The compositions of the streams passing through the line 7 (naphtha raw material feed),
line 17 (recycle gas stream), line 18 (mixture feed), line 8 (conversion product stream),
line 12 (hydrogen-rich gas stream) and line 16 (aromatic hydrocarbon product stream)
are as summarized in Tables 1-4.
[0053] Table 1 shows the results after 1 hour from the commencement of the conversion using
the fresh catalyst, Table 2 shows the results after 24 hours from the commencement
of the conversion using the fresh catalyst. The temperature at which the reaction
using the fresh catalyst is performed is increased by 12 °C from the commencement
to the end of the 24 hours reaction so as to maintain the aromatics yield at about
59 %. The reaction temperature after 1 hour from the commencement of the reaction
is about 495 °C.
Example 3
[0055] Example 2 is repeated in the same manner as described except that butane is used
as raw material feed in place of the light naphtha. The results are summarized in
Tables 5 and 6. Table 5 shows the results after 1 hour from the commencement of the
conversion using the fresh catalyst, and Table 6 shows the results after 47.5 hours
from the commencement of the conversion using a freshly regenerated catalyst obtained
by regenerating the catalyst used for 6 months with repeated regeneration treatments.

Example 4
[0056] Using a system similar to that used in Example 1, light naphtha was subjected to
a catalytic conversion. The catalyst used was composed of alumina (binder) and an
acid type, activated crystalline aluminogallosilicate having a particle size of in
the range of 0.1-10 µm and a SiO₂/Ga₂O₃ molar ratio of 158.9, a SiO₂ (Al₂O₃ + Ga₂O₃)

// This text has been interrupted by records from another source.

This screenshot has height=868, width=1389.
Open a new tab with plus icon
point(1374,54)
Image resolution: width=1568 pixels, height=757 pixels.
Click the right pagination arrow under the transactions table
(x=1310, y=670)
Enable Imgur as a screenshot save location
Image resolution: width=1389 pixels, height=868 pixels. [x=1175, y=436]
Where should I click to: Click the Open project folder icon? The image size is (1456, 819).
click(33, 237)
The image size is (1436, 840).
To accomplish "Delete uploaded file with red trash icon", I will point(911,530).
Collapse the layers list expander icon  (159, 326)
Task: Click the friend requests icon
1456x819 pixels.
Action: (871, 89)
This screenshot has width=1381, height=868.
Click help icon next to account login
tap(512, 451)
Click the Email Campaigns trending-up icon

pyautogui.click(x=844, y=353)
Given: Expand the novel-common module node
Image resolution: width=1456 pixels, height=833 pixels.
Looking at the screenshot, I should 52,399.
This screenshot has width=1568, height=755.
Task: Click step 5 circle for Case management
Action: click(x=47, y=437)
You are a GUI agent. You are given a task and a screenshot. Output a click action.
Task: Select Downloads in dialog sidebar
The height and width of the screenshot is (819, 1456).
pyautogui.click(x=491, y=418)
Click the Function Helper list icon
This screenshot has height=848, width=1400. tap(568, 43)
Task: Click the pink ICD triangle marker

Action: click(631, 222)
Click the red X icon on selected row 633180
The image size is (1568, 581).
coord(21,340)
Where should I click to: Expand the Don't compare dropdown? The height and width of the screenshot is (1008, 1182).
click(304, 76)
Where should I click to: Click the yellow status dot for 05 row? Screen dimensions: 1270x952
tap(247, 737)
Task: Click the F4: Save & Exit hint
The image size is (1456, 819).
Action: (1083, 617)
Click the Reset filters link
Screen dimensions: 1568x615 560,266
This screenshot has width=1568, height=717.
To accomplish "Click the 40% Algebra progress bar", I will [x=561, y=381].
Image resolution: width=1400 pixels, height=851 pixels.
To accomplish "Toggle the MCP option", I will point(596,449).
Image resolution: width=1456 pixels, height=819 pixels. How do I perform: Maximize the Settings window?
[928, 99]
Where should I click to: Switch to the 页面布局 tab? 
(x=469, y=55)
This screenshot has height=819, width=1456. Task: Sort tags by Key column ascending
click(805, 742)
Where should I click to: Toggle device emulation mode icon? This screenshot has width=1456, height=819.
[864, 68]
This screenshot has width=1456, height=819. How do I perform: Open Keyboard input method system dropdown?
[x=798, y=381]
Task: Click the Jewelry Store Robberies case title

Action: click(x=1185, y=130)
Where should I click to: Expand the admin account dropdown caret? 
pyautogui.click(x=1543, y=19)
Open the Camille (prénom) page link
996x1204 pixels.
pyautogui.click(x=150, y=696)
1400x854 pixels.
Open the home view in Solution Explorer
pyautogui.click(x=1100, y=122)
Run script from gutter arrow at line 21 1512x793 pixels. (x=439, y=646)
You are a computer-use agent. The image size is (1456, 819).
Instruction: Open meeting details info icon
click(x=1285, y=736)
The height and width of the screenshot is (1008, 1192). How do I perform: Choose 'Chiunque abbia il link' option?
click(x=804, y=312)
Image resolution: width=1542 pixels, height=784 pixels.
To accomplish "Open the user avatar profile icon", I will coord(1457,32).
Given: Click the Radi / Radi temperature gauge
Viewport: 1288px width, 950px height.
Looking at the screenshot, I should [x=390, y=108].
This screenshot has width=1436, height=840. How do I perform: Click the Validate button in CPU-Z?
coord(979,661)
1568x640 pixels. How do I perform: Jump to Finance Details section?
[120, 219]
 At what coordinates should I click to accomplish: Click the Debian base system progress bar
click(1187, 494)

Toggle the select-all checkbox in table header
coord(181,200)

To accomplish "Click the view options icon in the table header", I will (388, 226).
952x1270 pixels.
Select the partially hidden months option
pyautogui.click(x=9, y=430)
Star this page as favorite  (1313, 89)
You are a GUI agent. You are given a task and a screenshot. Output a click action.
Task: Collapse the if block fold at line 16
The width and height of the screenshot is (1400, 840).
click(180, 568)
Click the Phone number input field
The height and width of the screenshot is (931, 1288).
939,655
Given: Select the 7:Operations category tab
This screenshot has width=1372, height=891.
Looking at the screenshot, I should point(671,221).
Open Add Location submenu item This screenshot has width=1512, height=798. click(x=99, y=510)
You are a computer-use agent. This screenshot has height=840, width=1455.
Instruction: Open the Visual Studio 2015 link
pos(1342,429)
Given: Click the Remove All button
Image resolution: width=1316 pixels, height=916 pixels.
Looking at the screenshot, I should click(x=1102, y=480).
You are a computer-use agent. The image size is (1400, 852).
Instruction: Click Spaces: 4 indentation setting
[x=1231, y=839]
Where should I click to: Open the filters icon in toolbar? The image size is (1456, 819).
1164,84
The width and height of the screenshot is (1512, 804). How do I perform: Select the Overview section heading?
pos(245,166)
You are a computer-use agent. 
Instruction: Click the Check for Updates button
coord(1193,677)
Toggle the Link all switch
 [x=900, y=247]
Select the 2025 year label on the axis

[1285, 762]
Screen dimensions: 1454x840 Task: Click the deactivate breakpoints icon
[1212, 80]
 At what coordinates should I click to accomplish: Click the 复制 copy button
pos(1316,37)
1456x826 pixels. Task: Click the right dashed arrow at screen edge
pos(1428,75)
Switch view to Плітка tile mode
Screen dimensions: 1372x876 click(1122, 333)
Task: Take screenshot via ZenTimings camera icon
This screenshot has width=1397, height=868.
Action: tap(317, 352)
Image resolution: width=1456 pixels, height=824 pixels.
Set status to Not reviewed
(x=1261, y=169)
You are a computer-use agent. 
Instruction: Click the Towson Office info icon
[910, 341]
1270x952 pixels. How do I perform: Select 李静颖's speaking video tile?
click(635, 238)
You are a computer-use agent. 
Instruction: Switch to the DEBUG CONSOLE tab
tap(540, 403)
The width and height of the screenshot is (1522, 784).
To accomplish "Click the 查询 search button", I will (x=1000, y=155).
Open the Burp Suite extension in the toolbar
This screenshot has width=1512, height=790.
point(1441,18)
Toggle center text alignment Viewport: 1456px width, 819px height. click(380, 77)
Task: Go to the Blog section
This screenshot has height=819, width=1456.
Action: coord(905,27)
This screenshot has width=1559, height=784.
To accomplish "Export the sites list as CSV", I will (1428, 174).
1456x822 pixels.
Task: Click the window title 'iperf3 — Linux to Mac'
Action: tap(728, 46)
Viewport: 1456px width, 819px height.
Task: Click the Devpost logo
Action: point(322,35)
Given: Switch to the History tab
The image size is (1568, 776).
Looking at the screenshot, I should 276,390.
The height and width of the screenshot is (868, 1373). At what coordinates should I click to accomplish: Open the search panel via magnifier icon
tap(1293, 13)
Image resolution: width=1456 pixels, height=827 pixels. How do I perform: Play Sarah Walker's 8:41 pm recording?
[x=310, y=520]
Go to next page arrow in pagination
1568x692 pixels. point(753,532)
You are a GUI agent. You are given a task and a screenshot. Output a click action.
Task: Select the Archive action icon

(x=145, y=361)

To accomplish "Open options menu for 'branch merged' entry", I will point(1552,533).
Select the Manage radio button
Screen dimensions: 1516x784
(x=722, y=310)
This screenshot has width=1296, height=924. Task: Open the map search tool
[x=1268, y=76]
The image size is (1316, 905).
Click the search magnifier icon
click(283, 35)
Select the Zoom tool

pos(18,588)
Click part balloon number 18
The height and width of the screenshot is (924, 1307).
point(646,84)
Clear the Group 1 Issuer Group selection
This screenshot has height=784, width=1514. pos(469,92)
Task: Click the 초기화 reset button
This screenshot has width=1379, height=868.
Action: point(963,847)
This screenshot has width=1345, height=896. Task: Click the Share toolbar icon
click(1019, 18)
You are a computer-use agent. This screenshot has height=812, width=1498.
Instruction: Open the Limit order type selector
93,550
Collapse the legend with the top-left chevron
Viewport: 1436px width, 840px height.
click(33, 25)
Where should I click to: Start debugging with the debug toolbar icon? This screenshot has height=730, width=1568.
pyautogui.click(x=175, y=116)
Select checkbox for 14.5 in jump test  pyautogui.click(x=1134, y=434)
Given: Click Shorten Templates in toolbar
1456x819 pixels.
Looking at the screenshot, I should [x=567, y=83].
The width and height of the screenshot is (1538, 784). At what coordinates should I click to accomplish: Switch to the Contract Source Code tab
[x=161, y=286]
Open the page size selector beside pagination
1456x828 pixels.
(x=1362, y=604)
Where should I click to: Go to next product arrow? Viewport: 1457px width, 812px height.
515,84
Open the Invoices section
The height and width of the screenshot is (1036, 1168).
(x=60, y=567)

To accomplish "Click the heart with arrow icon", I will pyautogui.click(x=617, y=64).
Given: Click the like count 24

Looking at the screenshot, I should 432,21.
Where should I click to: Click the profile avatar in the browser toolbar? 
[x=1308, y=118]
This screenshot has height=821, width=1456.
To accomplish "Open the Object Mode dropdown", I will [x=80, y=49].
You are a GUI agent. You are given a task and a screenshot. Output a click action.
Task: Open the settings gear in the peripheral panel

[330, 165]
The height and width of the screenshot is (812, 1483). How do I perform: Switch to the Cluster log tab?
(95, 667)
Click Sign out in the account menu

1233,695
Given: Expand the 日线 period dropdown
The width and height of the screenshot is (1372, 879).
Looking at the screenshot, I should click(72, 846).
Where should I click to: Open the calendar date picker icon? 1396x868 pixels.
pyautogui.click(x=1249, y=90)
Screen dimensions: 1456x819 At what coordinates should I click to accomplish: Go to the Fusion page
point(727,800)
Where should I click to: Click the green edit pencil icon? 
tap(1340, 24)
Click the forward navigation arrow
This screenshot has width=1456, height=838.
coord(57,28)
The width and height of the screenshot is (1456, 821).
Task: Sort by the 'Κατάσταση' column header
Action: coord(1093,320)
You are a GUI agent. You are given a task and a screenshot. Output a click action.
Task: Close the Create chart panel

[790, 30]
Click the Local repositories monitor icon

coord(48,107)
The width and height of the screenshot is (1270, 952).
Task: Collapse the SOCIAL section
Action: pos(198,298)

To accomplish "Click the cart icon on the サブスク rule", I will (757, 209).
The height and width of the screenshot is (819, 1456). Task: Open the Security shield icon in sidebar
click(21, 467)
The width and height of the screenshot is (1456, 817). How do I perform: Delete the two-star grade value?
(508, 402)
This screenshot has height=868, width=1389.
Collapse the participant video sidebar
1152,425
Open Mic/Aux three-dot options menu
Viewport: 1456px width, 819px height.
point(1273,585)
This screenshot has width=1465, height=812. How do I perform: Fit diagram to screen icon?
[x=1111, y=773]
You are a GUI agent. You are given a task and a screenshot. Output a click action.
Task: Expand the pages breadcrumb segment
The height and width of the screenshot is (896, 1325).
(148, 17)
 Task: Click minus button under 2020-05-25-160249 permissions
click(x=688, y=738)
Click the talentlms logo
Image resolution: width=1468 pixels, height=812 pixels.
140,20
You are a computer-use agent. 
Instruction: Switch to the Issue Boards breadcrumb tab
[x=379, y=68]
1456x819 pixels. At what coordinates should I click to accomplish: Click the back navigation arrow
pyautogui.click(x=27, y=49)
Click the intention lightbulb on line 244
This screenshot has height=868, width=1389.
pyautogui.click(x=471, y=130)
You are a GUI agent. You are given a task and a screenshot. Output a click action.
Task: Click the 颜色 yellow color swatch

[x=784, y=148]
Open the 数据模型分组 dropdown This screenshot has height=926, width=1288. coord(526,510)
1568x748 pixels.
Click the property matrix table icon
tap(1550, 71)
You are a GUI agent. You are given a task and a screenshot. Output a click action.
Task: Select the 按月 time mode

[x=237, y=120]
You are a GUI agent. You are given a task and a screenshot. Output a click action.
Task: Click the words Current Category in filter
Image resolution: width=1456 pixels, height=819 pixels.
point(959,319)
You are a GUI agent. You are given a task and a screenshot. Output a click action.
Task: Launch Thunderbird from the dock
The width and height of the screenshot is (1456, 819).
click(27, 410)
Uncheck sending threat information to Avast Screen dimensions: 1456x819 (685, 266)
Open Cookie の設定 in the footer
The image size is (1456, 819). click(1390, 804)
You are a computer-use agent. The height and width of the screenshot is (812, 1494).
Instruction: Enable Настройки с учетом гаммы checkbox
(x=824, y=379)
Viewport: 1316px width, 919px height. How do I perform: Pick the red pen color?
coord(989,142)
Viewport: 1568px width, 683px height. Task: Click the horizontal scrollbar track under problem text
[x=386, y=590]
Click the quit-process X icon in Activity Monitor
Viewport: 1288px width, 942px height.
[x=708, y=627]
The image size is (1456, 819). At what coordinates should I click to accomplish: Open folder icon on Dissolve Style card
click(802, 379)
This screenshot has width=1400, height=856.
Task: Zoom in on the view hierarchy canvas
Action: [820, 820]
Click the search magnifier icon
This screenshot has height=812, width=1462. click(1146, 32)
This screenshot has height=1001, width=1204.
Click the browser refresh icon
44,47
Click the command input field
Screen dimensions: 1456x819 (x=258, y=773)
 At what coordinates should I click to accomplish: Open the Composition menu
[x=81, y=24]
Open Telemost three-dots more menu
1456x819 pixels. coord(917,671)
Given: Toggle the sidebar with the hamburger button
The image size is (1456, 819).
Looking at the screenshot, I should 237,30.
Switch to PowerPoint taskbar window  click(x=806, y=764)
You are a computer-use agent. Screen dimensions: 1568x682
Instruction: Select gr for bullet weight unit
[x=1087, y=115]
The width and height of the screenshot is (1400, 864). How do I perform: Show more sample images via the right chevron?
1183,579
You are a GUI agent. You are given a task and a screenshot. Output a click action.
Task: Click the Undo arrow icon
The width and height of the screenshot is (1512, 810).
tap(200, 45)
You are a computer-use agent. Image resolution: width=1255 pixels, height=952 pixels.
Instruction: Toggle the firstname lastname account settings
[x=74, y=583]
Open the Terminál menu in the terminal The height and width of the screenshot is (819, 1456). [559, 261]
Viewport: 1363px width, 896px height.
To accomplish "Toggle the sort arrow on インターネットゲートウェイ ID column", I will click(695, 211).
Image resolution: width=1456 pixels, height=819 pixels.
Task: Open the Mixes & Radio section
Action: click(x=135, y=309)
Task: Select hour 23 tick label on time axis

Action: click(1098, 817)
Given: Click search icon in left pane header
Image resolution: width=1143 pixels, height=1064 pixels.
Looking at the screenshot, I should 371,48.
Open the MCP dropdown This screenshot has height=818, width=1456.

molar ratio of 46.1 and a SiO₂/Al₂O₃ molar ratio of 64.8. The aluminogallosilicate
had a particle size in the range of 0.1-3.5 µm in 80 % of its weight. The catalyst
was packed in two series of conversion reactors, with each series consisting of two
reactors. The two series of reactors were used alternately for conversion and regeneration
to perform continuous catalytic conversion. The operations were switched at a cycle
of 2-3 days. The conversion was performed while intermittently increasing the reaction
temperature in the inlet of the catalyst layer as shown in Table 8 at a pressure in
the outlet of the reactor of 3 kg/cm²G and a raw material feed rate of 860 kg/hour
with a recycle ratio (by weight) of the recycle gas to the raw material feed of 1.3.
A commercially available membrane-type separator was used for the separation of hydrogen-rich
gas. The aromatics yields at various process time are shown in Table 8.